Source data
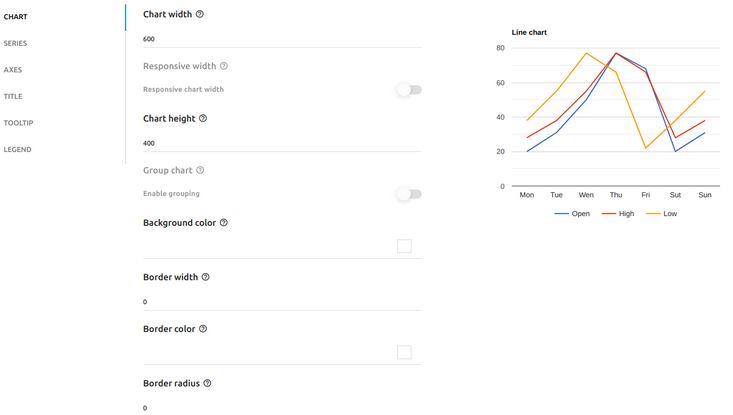Pick a Background color using its swatch
The height and width of the screenshot is (415, 733).
(x=404, y=246)
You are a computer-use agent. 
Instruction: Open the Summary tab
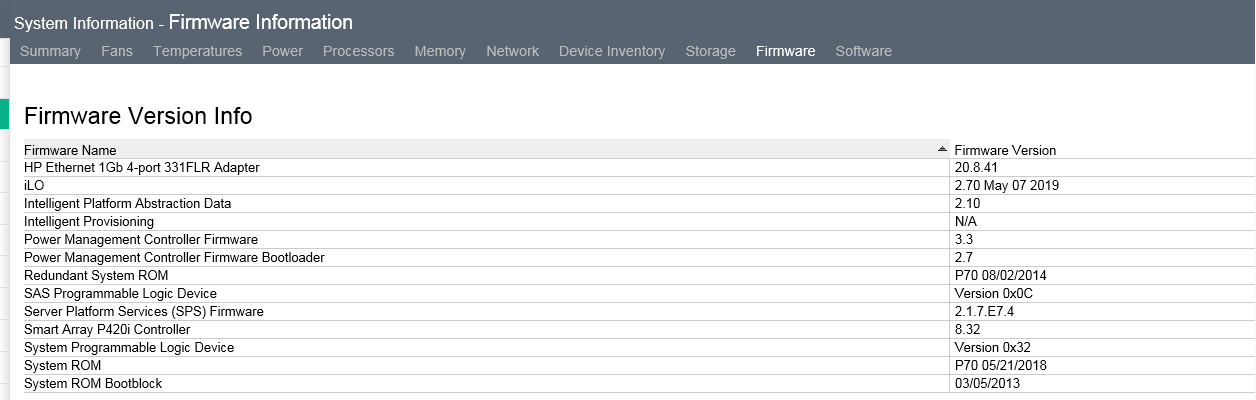coord(50,51)
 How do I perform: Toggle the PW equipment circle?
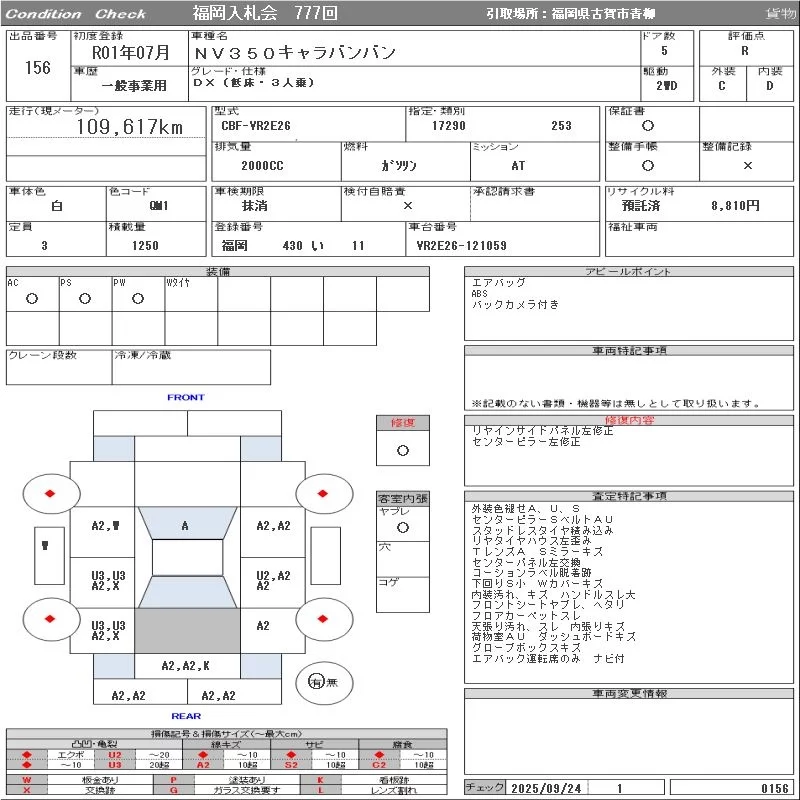(137, 298)
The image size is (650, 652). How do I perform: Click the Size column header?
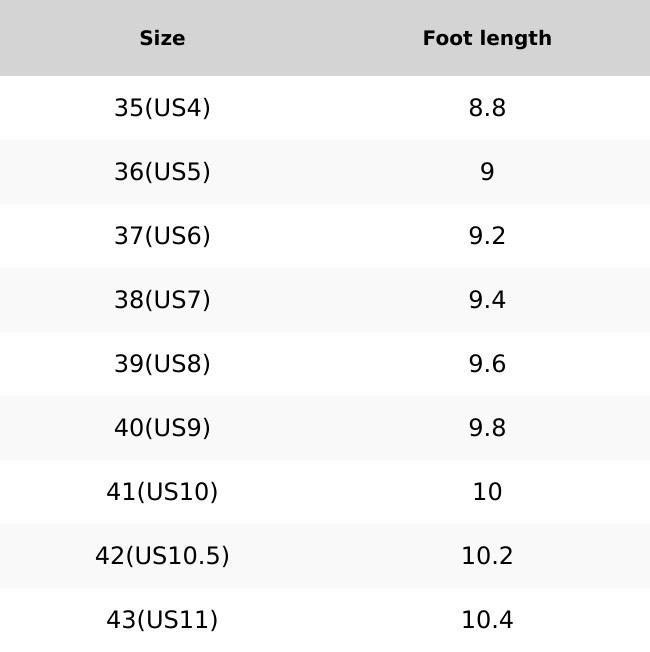(x=162, y=38)
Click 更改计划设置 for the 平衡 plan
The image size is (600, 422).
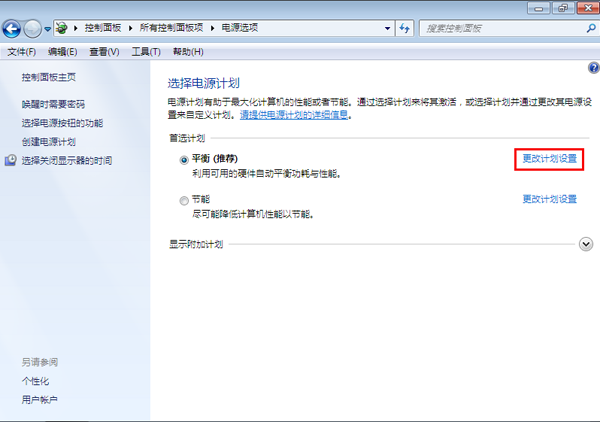(549, 159)
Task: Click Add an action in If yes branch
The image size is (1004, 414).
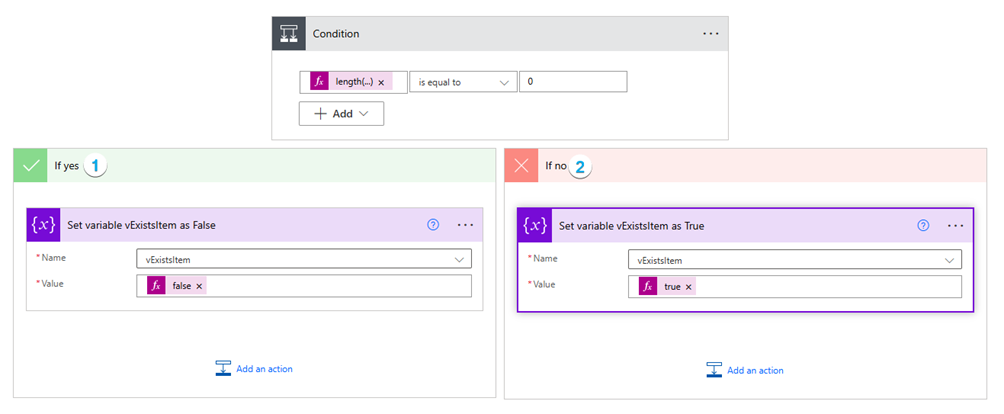Action: click(x=254, y=369)
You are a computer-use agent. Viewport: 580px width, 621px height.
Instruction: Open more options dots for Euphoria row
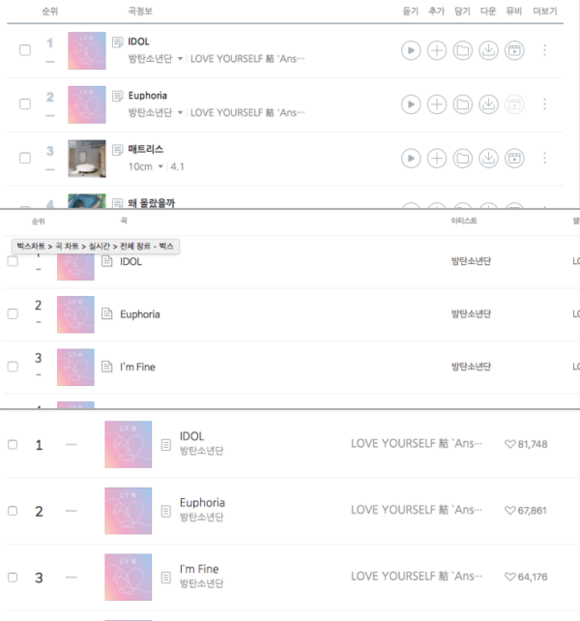tap(545, 104)
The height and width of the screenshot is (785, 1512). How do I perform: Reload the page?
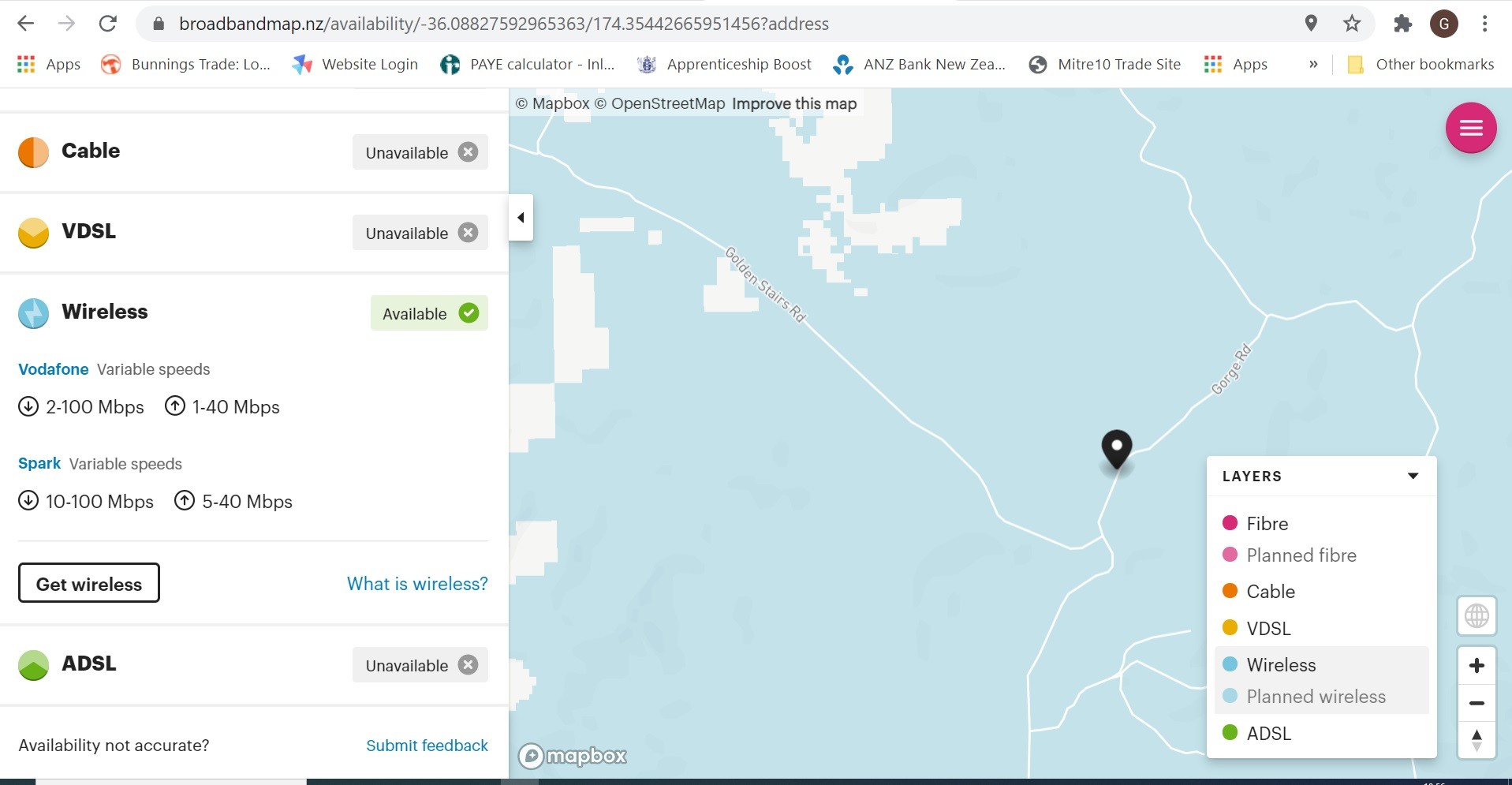pyautogui.click(x=108, y=24)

Exercise prompt:
Wherever a line of the data above contains "agent", copy that line.

Response to the exercise:
You are a computer-use agent. 
You are a computer-use agent. Viewport: 580px width, 621px height.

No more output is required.